Crónicas de fabulandia

Crónicas de fabulandia

Hace tiempo hubo una conocida serie televisiva que se titulaba creo "Crónicas de Fabulandia". Empezaba con un Señor Buho al que un grupo de animalitos preguntaba cantando "Señor Buho qué tal, ¿qué nos va usted a contar, un cuento más?" Y el Buho respondía: "Un cuento que es verdad".

Este que se me ha ocurrido es un cuento infantil surrealista o quizás imaginado por algún Tim Burton más chiflado que él. Creo que al Señor Buho le hubiera gustado. Lo pongo aquí a ver si algún ilustrador de renombre se anima a ilustrarlo y también porque es verano, estarán ustedes en la playa y así pasan el rato. Va.

 Kinjonún es un niño bajito, rechoncho y de edad indeterminada que vive en Corea del Norte y en realidad se llama Kim Jon-un. Lo de Kinjonún sería la versión "galega" o bien en román paladino que viene a ser lo mismo, de su nombre original Kim Jon-un. 

 Kinjonún no es rechoncho por ninguna razón especial, es rechoncho porque es rechoncho. Además es un chico ojimínimo cuyos rasgos faciales, ojos, naricilla y diminuta boca están concentrados en un espacio minúsculo en el centro de la inmensidad inabarcable de su rostro plano como un folio sin escribir o como el desierto del Gobi. Si no me creéis niños, ved fotos suyas y lo entenderéis. 

 A pesar de esos inconvenientes fisiognómicos Kinjonún es el chico más guapo del mundo según los informes oficiales de su feliz país donde hasta los infelices son felices. El chaval además del innegable parecido con su padre Kim Jong-il, o sea Kinjonil, también llamado por su pueblo "Nuestro Amado Líder", heredó de él una finca en propiedad, precisamente Corea del Norte, con todo lo que contenía en su momento lo que incluía también sus habitantes fueran estos humanos o no humanos.

 Kinjonil murió en 2011 lo que sorprendió muchísimo a todo el país, pues los coreanos del norte creían firmemente que Kinjonil era inmortal. Pero no. ¡Tchk!, mala suerte. Según la versión oficial hasta los pájaros lloraron el día de su muerte y por si acaso los pájaros que no lloraron fueron fusilados.

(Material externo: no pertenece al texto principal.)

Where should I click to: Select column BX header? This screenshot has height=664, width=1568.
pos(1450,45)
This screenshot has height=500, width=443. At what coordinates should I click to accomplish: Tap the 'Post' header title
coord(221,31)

Supongo niños –diría el Señor Buho en las Crónicas de Fabulandia–, que os podéis imaginar los pelotones de fusilamiento liquidando sin piedad a los reticentes petirrojos, currucas capirotadas, gorriones, chochines, herrerillos o colirrojos tizones que no soltaron unas lágrimitas por el "Amado Líder".

 El caso es que a raíz de la muerte de su padre, Kinjonún se convirtió en el nuevo "Amado Líder". Entonces el chico se hizo un peinado "undercut" y dedicó sus esfuerzos y toda la economía de su pueblo a construir un cohete, pues él era un soñador. Un cohete que le permitiera llegar a cualquier lugar del planeta. El planeta no estaba de acuerdo con la idea pero eso a él le dio igual.
 Fin.

Vale. Ya sé que el cuento no es muy bueno. Perdón. Prometo escribir uno mejor sobre Hitler, otro niño.